**Written exercise**
Set out all of the material below as a Markdown table with the columns No. and Line, one row per line numbered in order, and leave out blank lines and the pictures.

══ Extracted records ══

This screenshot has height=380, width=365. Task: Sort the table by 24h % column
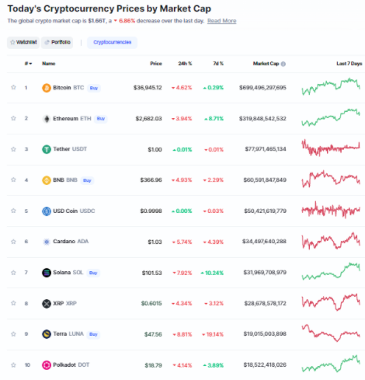coord(185,64)
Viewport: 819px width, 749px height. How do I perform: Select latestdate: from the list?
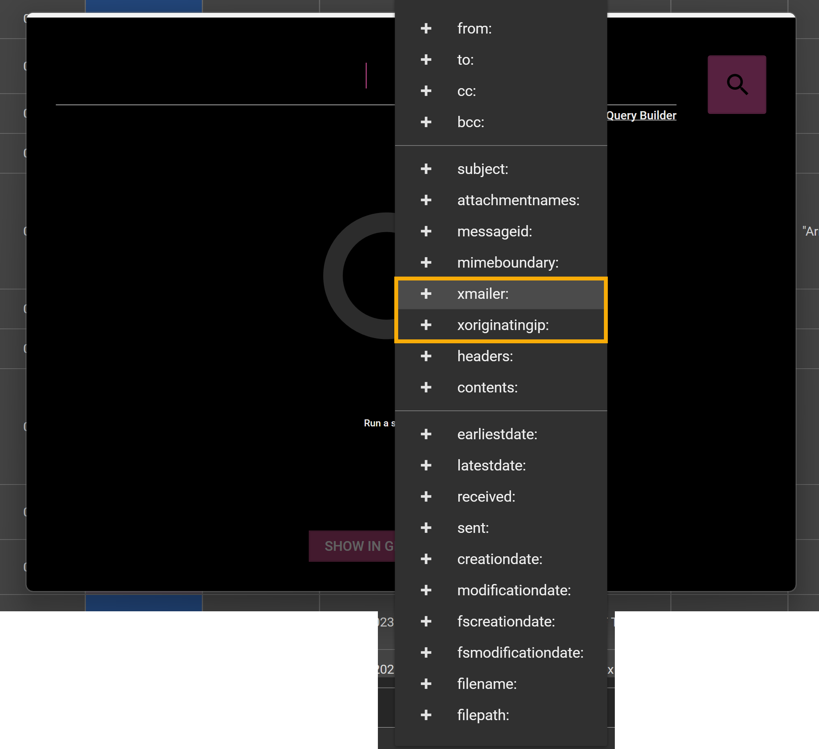click(x=491, y=465)
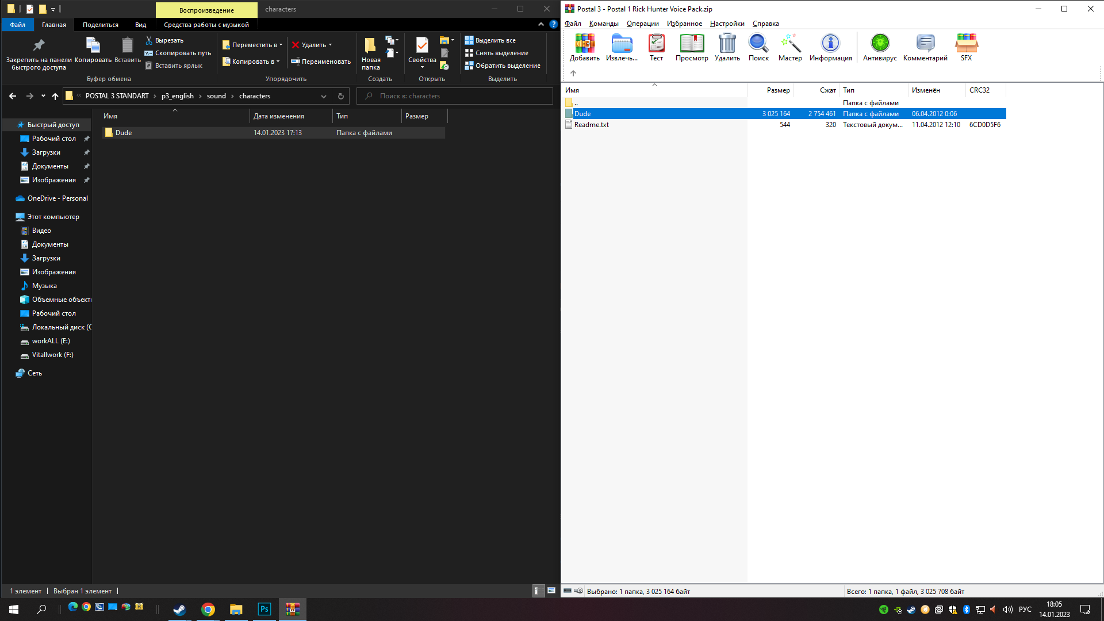This screenshot has height=621, width=1104.
Task: Collapse the Explorer ribbon with chevron
Action: coord(541,24)
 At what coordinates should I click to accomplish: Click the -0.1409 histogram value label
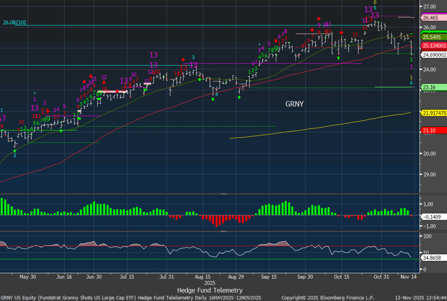(431, 216)
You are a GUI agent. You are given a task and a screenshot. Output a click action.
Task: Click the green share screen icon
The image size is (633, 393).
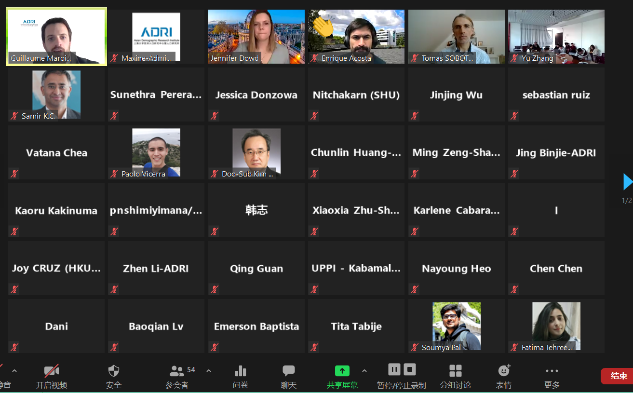coord(342,371)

═══

**Task answer**
| No. | Line |
|---|---|
| 1 | This screenshot has height=380, width=365. Task: Sort the table by 24h % column |
| 2 | coord(185,64) |
| 3 | Viewport: 819px width, 749px height. How do I perform: Select latestdate: from the list? |
| 4 | click(x=491, y=465) |
| 5 | This screenshot has height=621, width=1104. |
| 6 | Task: Collapse the Explorer ribbon with chevron |
| 7 | Action: coord(541,24) |
| 8 |  At what coordinates should I click to accomplish: Click the -0.1409 histogram value label |
| 9 | (431, 216) |
| 10 | You are a GUI agent. You are given a task and a screenshot. Output a click action. |
| 11 | Task: Click the green share screen icon |
| 12 | The image size is (633, 393). |
| 13 | coord(342,371) |